WHAT TO DO: Would you please restate all of the data exactly?

MATERIAL PROVIDED:
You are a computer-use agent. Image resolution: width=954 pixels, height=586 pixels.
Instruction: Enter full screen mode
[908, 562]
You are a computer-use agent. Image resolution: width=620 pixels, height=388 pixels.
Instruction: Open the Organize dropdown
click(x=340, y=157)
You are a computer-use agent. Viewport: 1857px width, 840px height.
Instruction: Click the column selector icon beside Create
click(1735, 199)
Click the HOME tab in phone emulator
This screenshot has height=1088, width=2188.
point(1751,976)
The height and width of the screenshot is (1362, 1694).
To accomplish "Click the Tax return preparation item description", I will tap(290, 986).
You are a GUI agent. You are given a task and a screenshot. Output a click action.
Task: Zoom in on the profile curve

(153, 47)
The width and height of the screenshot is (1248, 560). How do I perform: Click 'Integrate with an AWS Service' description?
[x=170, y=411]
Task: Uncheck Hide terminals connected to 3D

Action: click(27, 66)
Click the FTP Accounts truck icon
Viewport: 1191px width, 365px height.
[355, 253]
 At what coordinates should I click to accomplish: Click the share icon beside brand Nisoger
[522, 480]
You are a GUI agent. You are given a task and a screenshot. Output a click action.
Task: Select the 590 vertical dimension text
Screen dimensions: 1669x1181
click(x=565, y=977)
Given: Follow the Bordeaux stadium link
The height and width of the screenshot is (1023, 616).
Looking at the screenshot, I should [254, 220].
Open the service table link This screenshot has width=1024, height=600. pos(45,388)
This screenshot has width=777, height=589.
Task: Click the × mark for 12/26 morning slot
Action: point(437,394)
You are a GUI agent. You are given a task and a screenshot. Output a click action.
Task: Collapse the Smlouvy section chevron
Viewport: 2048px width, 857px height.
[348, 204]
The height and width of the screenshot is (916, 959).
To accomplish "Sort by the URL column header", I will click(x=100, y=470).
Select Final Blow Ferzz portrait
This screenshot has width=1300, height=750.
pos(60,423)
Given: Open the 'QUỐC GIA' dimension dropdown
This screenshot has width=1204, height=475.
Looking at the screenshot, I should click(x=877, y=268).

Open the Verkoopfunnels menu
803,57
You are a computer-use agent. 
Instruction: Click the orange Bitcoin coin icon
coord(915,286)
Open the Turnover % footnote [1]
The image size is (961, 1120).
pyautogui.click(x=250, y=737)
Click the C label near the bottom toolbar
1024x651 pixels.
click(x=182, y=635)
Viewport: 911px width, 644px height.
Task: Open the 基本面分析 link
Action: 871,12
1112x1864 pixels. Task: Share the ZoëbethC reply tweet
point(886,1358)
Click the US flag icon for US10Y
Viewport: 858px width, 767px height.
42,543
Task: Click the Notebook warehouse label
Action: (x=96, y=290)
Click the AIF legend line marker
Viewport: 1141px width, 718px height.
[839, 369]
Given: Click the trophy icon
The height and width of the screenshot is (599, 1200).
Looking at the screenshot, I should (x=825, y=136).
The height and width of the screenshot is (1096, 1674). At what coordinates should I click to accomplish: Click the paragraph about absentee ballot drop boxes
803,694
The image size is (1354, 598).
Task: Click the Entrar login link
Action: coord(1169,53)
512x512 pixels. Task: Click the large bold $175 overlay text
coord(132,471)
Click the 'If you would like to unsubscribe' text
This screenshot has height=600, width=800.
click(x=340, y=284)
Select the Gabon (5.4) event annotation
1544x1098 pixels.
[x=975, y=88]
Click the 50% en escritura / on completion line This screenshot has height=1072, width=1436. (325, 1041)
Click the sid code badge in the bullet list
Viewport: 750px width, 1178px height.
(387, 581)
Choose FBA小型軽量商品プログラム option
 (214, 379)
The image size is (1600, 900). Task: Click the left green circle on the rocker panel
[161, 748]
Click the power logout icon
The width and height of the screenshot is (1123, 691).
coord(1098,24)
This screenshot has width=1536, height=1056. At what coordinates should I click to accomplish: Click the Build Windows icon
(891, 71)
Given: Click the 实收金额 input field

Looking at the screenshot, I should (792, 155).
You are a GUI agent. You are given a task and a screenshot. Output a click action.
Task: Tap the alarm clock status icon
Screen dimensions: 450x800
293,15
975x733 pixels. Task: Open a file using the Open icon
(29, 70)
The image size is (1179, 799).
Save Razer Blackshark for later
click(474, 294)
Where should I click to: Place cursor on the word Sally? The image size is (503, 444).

EXERCISE RESULT:
You are a computer-use agent. Image resolution: width=954 pixels, height=586 pixels.
Instruction: Enter full screen mode
[908, 562]
You are a computer-use agent. Image resolution: width=620 pixels, height=388 pixels.
Instruction: Open the Organize dropdown
click(x=340, y=157)
You are a computer-use agent. Viewport: 1857px width, 840px height.
Instruction: Click the column selector icon beside Create
click(1735, 199)
Click the HOME tab in phone emulator
This screenshot has height=1088, width=2188.
point(1751,976)
The height and width of the screenshot is (1362, 1694).
To accomplish "Click the Tax return preparation item description", I will tap(290, 986).
You are a GUI agent. You are given a task and a screenshot. Output a click action.
Task: Zoom in on the profile curve

(153, 47)
The width and height of the screenshot is (1248, 560). How do I perform: Click 'Integrate with an AWS Service' description?
[x=170, y=411]
Task: Uncheck Hide terminals connected to 3D

Action: click(27, 66)
Click the FTP Accounts truck icon
Viewport: 1191px width, 365px height.
[355, 253]
 At what coordinates should I click to accomplish: Click the share icon beside brand Nisoger
[522, 480]
You are a GUI agent. You are given a task and a screenshot. Output a click action.
Task: Select the 590 vertical dimension text
Screen dimensions: 1669x1181
click(x=565, y=977)
Given: Follow the Bordeaux stadium link
The height and width of the screenshot is (1023, 616).
Looking at the screenshot, I should [254, 220].
Open the service table link This screenshot has width=1024, height=600. pos(45,388)
This screenshot has width=777, height=589.
Task: Click the × mark for 12/26 morning slot
Action: point(437,394)
You are a GUI agent. You are given a task and a screenshot. Output a click action.
Task: Collapse the Smlouvy section chevron
Viewport: 2048px width, 857px height.
[348, 204]
The height and width of the screenshot is (916, 959).
To accomplish "Sort by the URL column header", I will click(x=100, y=470).
Select Final Blow Ferzz portrait
This screenshot has width=1300, height=750.
pos(60,423)
Given: Open the 'QUỐC GIA' dimension dropdown
This screenshot has width=1204, height=475.
Looking at the screenshot, I should click(x=877, y=268).

Open the Verkoopfunnels menu
803,57
You are a computer-use agent. 
Instruction: Click the orange Bitcoin coin icon
coord(915,286)
Open the Turnover % footnote [1]
The image size is (961, 1120).
pyautogui.click(x=250, y=737)
Click the C label near the bottom toolbar
1024x651 pixels.
click(x=182, y=635)
Viewport: 911px width, 644px height.
Task: Open the 基本面分析 link
Action: 871,12
1112x1864 pixels. Task: Share the ZoëbethC reply tweet
point(886,1358)
Click the US flag icon for US10Y
Viewport: 858px width, 767px height.
42,543
Task: Click the Notebook warehouse label
Action: (x=96, y=290)
Click the AIF legend line marker
Viewport: 1141px width, 718px height.
[839, 369]
Given: Click the trophy icon
The height and width of the screenshot is (599, 1200).
Looking at the screenshot, I should (x=825, y=136).
The height and width of the screenshot is (1096, 1674). At what coordinates should I click to accomplish: Click the paragraph about absentee ballot drop boxes
803,694
The image size is (1354, 598).
Task: Click the Entrar login link
Action: coord(1169,53)
512x512 pixels. Task: Click the large bold $175 overlay text
coord(132,471)
Click the 'If you would like to unsubscribe' text
This screenshot has height=600, width=800.
click(x=340, y=284)
Select the Gabon (5.4) event annotation
1544x1098 pixels.
[x=975, y=88]
Click the 50% en escritura / on completion line This screenshot has height=1072, width=1436. (325, 1041)
Click the sid code badge in the bullet list
Viewport: 750px width, 1178px height.
(387, 581)
Choose FBA小型軽量商品プログラム option
 (214, 379)
The image size is (1600, 900). Task: Click the left green circle on the rocker panel
[161, 748]
Click the power logout icon
The width and height of the screenshot is (1123, 691).
coord(1098,24)
This screenshot has width=1536, height=1056. At what coordinates should I click to accomplish: Click the Build Windows icon
(891, 71)
Given: Click the 实收金额 input field

Looking at the screenshot, I should (792, 155).
You are a GUI agent. You are given a task and a screenshot. Output a click action.
Task: Tap the alarm clock status icon
Screen dimensions: 450x800
293,15
975x733 pixels. Task: Open a file using the Open icon
(29, 70)
The image size is (1179, 799).
Save Razer Blackshark for later
click(474, 294)
Where should I click to: Place cursor on the word Sally? The image size is (503, 444).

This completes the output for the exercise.